Task details
The response should consist of the records that follow, repeated exactly.

Extracted entries
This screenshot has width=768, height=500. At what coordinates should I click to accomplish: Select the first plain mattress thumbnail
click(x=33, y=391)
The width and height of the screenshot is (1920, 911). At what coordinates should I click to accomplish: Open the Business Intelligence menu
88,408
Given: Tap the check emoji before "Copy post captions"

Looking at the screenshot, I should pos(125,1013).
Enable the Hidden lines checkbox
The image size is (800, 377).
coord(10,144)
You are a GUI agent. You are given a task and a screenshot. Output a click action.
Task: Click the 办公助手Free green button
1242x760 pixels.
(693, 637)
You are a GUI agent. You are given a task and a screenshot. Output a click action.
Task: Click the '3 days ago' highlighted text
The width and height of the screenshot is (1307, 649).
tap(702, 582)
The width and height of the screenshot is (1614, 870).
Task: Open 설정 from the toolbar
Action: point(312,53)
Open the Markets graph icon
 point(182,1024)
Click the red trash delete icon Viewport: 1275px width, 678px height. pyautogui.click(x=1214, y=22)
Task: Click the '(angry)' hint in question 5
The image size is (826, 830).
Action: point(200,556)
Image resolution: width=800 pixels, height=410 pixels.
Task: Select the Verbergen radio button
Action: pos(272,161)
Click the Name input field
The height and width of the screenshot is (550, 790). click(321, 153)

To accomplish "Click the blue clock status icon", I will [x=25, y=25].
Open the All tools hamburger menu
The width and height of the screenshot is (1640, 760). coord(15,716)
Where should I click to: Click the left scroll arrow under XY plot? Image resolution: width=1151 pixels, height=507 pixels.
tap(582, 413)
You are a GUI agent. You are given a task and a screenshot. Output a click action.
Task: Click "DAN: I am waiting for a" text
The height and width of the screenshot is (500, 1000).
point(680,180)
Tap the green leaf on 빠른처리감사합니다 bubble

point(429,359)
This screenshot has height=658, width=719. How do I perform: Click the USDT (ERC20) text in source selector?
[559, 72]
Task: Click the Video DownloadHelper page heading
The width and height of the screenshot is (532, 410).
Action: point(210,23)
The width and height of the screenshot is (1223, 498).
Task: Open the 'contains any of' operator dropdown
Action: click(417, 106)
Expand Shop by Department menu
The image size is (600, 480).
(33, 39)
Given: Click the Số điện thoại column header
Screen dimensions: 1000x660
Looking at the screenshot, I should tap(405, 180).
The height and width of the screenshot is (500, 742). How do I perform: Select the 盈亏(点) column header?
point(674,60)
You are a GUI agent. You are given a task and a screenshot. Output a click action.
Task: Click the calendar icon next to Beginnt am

Result for this task
This screenshot has width=768, height=500. At what coordinates should I click to accomplish: Select the first plain mattress thumbnail
click(x=33, y=391)
The width and height of the screenshot is (1920, 911). At what coordinates should I click to accomplish: Open the Business Intelligence menu
88,408
Given: Tap the check emoji before "Copy post captions"

Looking at the screenshot, I should pos(125,1013).
Enable the Hidden lines checkbox
The image size is (800, 377).
coord(10,144)
You are a GUI agent. You are given a task and a screenshot. Output a click action.
Task: Click the 办公助手Free green button
1242x760 pixels.
(693, 637)
You are a GUI agent. You are given a task and a screenshot. Output a click action.
Task: Click the '3 days ago' highlighted text
The width and height of the screenshot is (1307, 649).
tap(702, 582)
The width and height of the screenshot is (1614, 870).
Task: Open 설정 from the toolbar
Action: point(312,53)
Open the Markets graph icon
 point(182,1024)
Click the red trash delete icon Viewport: 1275px width, 678px height. pyautogui.click(x=1214, y=22)
Task: Click the '(angry)' hint in question 5
The image size is (826, 830).
Action: point(200,556)
Image resolution: width=800 pixels, height=410 pixels.
Task: Select the Verbergen radio button
Action: pos(272,161)
Click the Name input field
The height and width of the screenshot is (550, 790). click(321, 153)

To accomplish "Click the blue clock status icon", I will [x=25, y=25].
Open the All tools hamburger menu
The width and height of the screenshot is (1640, 760). coord(15,716)
Where should I click to: Click the left scroll arrow under XY plot? Image resolution: width=1151 pixels, height=507 pixels.
tap(582, 413)
You are a GUI agent. You are given a task and a screenshot. Output a click action.
Task: Click "DAN: I am waiting for a" text
The height and width of the screenshot is (500, 1000).
point(680,180)
Tap the green leaf on 빠른처리감사합니다 bubble

point(429,359)
This screenshot has height=658, width=719. How do I perform: Click the USDT (ERC20) text in source selector?
[559, 72]
Task: Click the Video DownloadHelper page heading
The width and height of the screenshot is (532, 410).
Action: point(210,23)
The width and height of the screenshot is (1223, 498).
Task: Open the 'contains any of' operator dropdown
Action: click(417, 106)
Expand Shop by Department menu
The image size is (600, 480).
(33, 39)
Given: Click the Số điện thoại column header
Screen dimensions: 1000x660
Looking at the screenshot, I should tap(405, 180).
The height and width of the screenshot is (500, 742). How do I perform: Select the 盈亏(点) column header?
point(674,60)
You are a GUI agent. You are given a task and a screenshot. Output a click action.
Task: Click the calendar icon next to Beginnt am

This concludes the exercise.